For Immediate Release,
May 2, 2022
WASHINGTON— Electric utilities have disconnected U.S. households more than 3.5 million times since the beginning of the Covid-19 pandemic, while shareholder returns and executive compensation have skyrocketed, according to Powerless in the Pandemic 2.0, a new report from the Center for Biological Diversity and BailoutWatch.
The massive wave of power shutoffs preceded Russia’s war on Ukraine, which has led to high volatility in fossil gas prices that may put more families at risk of disconnection. Changes in gas prices generally pass through to utility customers rather than utilities, according to the U.S. Energy Information Administration.
“It’s appalling that millions of families in the United States have lost electricity while utility oligarchs reap huge windfall payouts,” said Jean Su, director of the Center’s energy justice program. “Russia’s war on Ukraine has only heightened household energy fragility and put more folks at risk. This moment is a clarion call to the federal government to reform the broken utility power sector, which relentlessly puts profits over people and the planet.”

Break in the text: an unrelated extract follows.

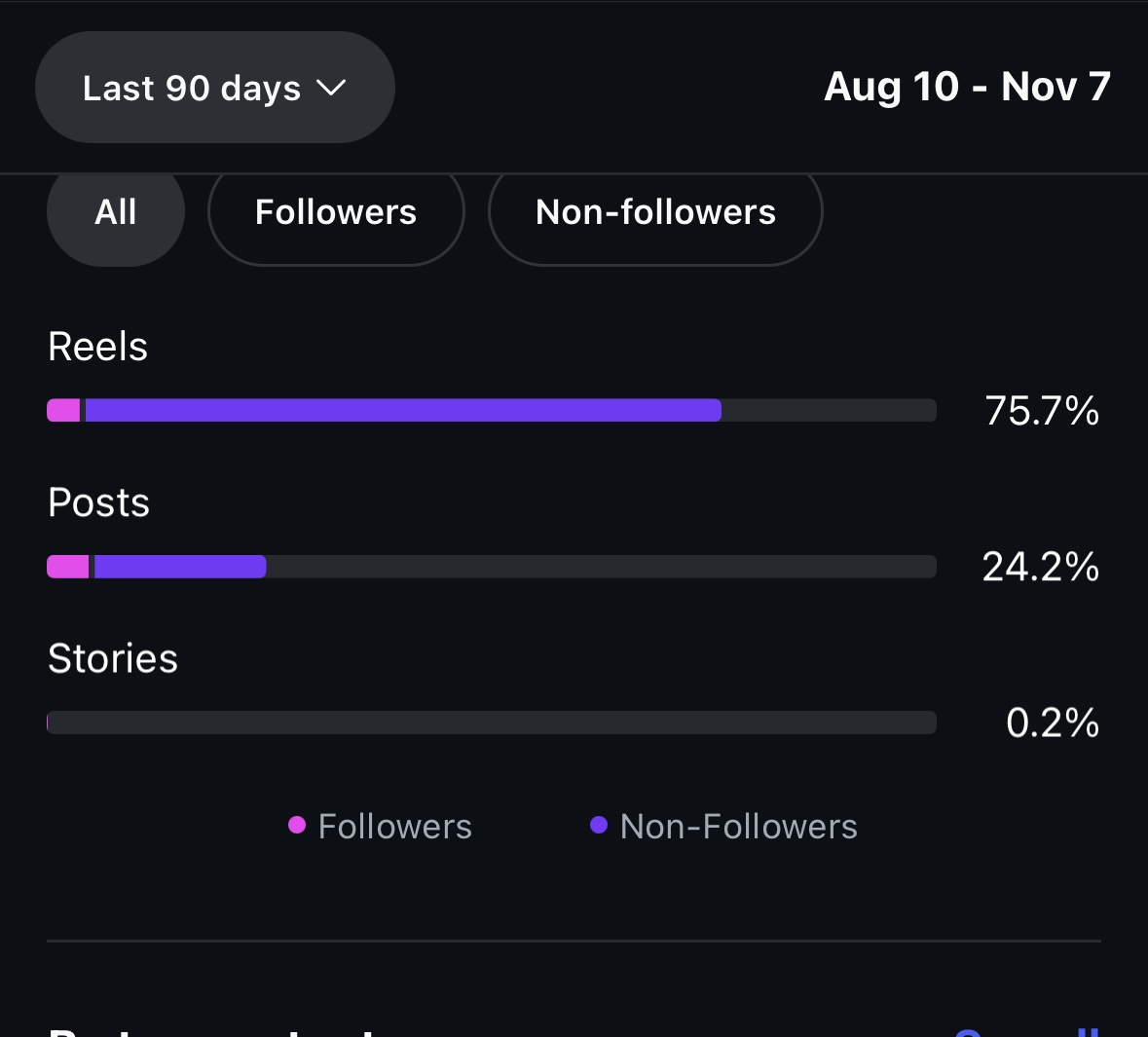The image size is (1148, 1037).
Task: Click the 0.2% Stories percentage
Action: coord(1053,722)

“Utility companies are deliberately prolonging their dependence on fossil fuels and passing volatile fuel prices on to consumers,” said Chris Kuveke, data analyst at BailoutWatch and principal of Tiger Moth LLC. “Our research shows that millions of Americans are disconnected when they can’t pay their monthly electric bills, while these utilities pass windfall profits to shareholders and executives through dividends and bonuses.”
The report’s key findings:
- Households had their power shut off more than 3.6 million times between January 2020 and December 2021, with an increase of 79% between 2020 and 2021.

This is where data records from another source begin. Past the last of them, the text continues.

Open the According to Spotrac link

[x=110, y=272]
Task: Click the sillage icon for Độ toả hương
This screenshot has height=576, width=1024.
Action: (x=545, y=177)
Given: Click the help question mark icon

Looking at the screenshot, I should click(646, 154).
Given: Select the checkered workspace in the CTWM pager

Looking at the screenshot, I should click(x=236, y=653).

- A 12-member Hall of Shame — including utility holding companies NextEra Energy (parent of Florida Power & Light), Duke Energy, Southern Company (parent of Georgia Power), Exelon (parent of Pepco), and DTE — perpetrated 87% of all documented disconnections. These companies shut off customers more than 3 million times in 2020 and 2021 while increasing shareholder payouts by $1.9 billion, or 13%. Those shareholder payout increases could have forgiven the unpaid bills five times over.
- Eight Hall of Shame companies laid off employees while increasing executive compensation by an average of 24%.

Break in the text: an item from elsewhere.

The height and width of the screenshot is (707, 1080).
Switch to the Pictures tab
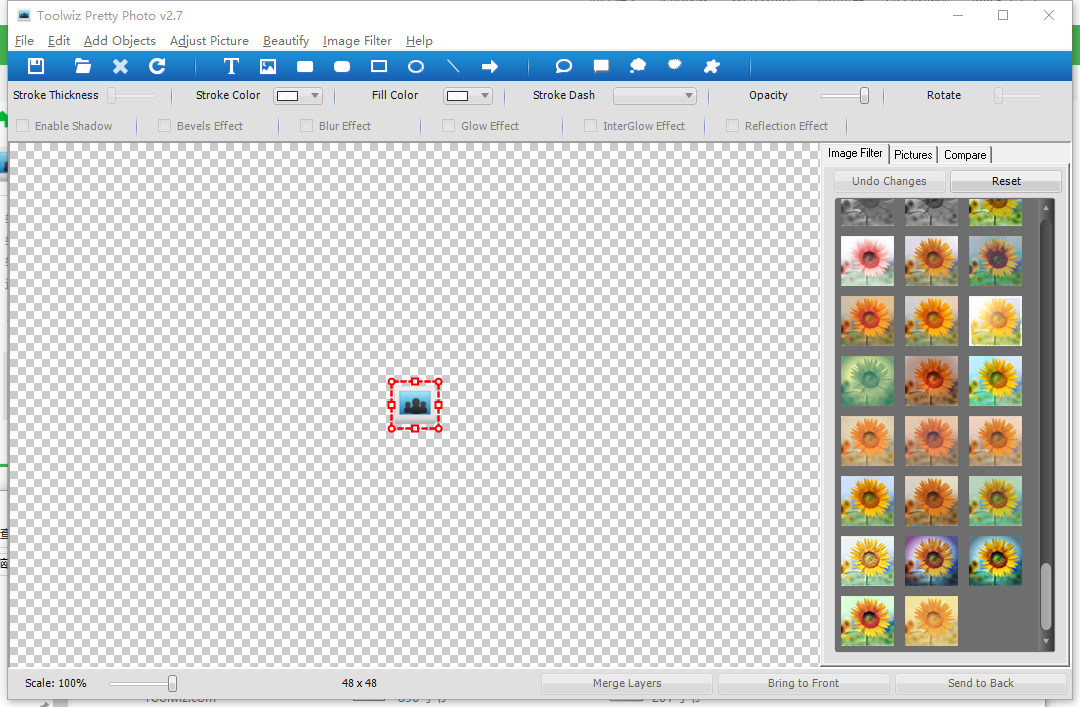(913, 154)

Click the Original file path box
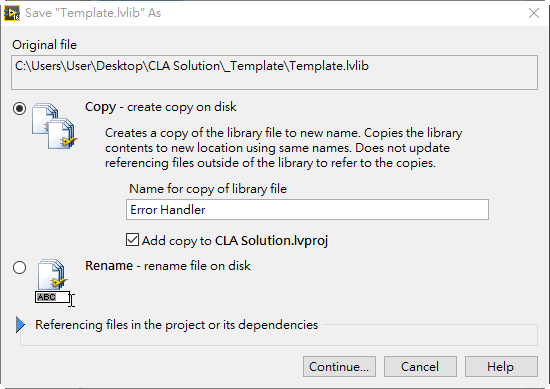[x=274, y=72]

- Five states accounted for 69% of all disconnections: Florida, Georgia, Indiana, Pennsylvania and Illinois.
- Only 33 states and Washington, D.C., require utilities to disclose disconnections. There is no federal oversight to address this lack of transparency. Though this report presents the most exhaustive data set available, it covers a fraction of the people affected.
The House Energy and Commerce Committee recently demanded that top utility companies answer for their high customer shutoff rates during Covid-19.
In September 2021 the Center for Biological Diversity and BailoutWatch published Powerless In the Pandemic: After Bailouts, Electric Utilities Chose Profits Over People, which found that electric utilities had shut off the electricity of poor U.S. households nearly 1 million times during the first year of the Covid-19 pandemic, increasing the likelihood people would become sick and die.
A recent analysis by InfluenceMap showed that top private utilities have actively fought to obstruct climate policy that would rein in carbon pollution. Utility companies Southern Company and First Energy top the list for both high disconnection rates and actions taken against climate policy progress.